Par Pmalgachie @pmalgachie

14-18, Albert Londres : «Je ne dis que ce que je vois»
De la Tcherna à Salonique – Les émotions de la retraite
(De notre envoyé spécial.) Salonique, 14 décembre, arrivée le 15.
Dans l’espoir des journées rayonnantes Ils étaient arrivés à Grasko. C’était pour accrocher les Serbes, c’était pour marcher sur Velès, c’était dans l’espoir de journées rayonnantes. Les troupes qui pénétraient en Macédoine ne venaient pas toutes directement de la Patrie, beaucoup d’elles sortaient du charnier des Dardanelles. Depuis des mois, sous quarante degrés de feu solaire, dans des tranchées taillées en pleins cadavres contre des positions imprenables, elles travaillaient ; il n’en paraissait rien. La jeunesse, le renouveau, le changement de pays, comme on voyage en 1915, avaient fait tout oublier. Ils étaient partis pour prendre Constantinople par Gallipoli, on leur disait, à présent, que c’était par la Thrace qu’il fallait passer ; ils passeraient par la Thrace. Ils étaient arrivés à Grasko. Il y avait là des munitions en quantité, de la nourriture en quantité, la flèche qui s’avançait en Macédoine allait bientôt être lancée. Vive la guerre à la française avec rien devant sur la poitrine ! Le 1er décembre, un communiqué ennemi annonçait que nous nous retirions. Le communiqué était en retard de dix jours ; notre repliement caché avait commencé le 20 novembre. Le 20 novembre, à 5 heures du soir, sur la Tcherna, une de nos compagnies vers Arkangel reçut l’ordre de revenir sur le pont de Vozarci. Ces centaines de mètres abandonnés étaient le premier mouvement de notre recul. Qui l’eût cru ? Est-ce que deux jours plus tard nous ne partions pas en avant sur Ichtip ?

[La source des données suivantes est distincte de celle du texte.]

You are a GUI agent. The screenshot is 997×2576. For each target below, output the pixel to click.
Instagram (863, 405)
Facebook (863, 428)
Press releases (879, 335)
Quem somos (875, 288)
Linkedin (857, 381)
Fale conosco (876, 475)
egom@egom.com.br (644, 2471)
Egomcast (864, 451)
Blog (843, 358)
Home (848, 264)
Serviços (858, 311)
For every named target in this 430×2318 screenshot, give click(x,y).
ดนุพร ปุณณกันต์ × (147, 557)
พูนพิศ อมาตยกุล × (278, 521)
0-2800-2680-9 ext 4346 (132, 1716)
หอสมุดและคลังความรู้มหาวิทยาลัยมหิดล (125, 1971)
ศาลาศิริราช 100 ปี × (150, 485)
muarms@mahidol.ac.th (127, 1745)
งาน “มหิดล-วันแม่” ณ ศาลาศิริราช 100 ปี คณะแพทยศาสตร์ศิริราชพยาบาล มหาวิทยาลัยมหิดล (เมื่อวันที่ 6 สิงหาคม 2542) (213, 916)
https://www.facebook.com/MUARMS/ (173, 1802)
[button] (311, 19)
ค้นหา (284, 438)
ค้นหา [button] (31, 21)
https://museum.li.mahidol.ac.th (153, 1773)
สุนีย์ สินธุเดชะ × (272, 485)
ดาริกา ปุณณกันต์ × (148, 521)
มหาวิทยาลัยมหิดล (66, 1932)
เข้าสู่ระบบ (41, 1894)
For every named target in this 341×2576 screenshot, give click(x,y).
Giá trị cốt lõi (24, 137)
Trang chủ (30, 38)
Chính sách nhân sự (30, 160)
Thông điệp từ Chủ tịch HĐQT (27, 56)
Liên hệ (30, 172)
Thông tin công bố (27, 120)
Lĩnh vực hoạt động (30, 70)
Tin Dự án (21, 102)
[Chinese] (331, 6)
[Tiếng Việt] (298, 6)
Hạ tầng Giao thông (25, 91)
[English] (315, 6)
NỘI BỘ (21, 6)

L’évacuation par 17 degrés au-dessous de zéro Le général Sarrail, dans une feinte d’offensive, enveloppait les premiers pas de sa retraite. Nous sommes le 2 décembre. La nuit précédente, il avait fait 17 degrés au-dessous de zéro et un vent à vous taillader les joues. Le sang ne descendait plus dans les pieds, il allait falloir les remuer. Quand allait-on battre la semelle dans le derrière des Bulgares ? L’ordre, clairement cette fois, arriva d’évacuer. Quoi ? Étaient-ils battus les poilus ? Ne savaient-ils plus tenir leur fusil ? Est-ce qu’on les avait sortis des Dardanelles pour venir les faire reculer ici ? Est-ce qu’on se payait leur figure ? L’ordre arriva d’évacuer. Ce n’était ni une défaite, ni un mouvement précipité, ni un acte d’obéissance à la pression ennemie. C’était un recul volontaire, ordonné par le chef, par celui qui sait calculer et qui, dans les batailles, avant la route qui s’ouvre à ses armées, voit surtout le but où elle les conduira, et comme cela ce fut encore plus empoignant. Alors les canons qui une première fois avaient traversé les mers, qui étaient allés d’abord tonner dans la presqu’île infernale, qui avaient ensuite repris le large pour être roulés cent vingt kilomètres le long du Vardar dans des défilés dont les montagnes leur renvoyaient l’écho de leur fureur, les canons, bâillonnés, hissés sur un pauvre petit chemin de fer, lentement, dans une vallée étroite, sous la neige, redescendirent. Et après les canons ce furent les pains, les viandes, les tonneaux ; et après les fourreaux, les croix-rouges, les caissons, les toiles de tentes. Les hommes qui n’avaient pas encore bougé, qui résistaient là, sur cette pointe avancée, aux attaques des Bulgares qui avaient tant frappé pour se tailler cet angle dans la chair ennemie, les hommes regardaient s’en aller les instruments de la victoire. Leur tour arriva de les suivre. Ils déboulonnèrent les rails, incendièrent la gare et partirent devant ces flammes qui ne brûlaient pas seulement de pauvres murs mais leurs espoirs apportés jusqu’ici. Le long de la route, à cet endroit, il y avait une route. Le long de la voie, à pied, les fourgons protégés par une tête de pont, ils commencèrent à retraiter.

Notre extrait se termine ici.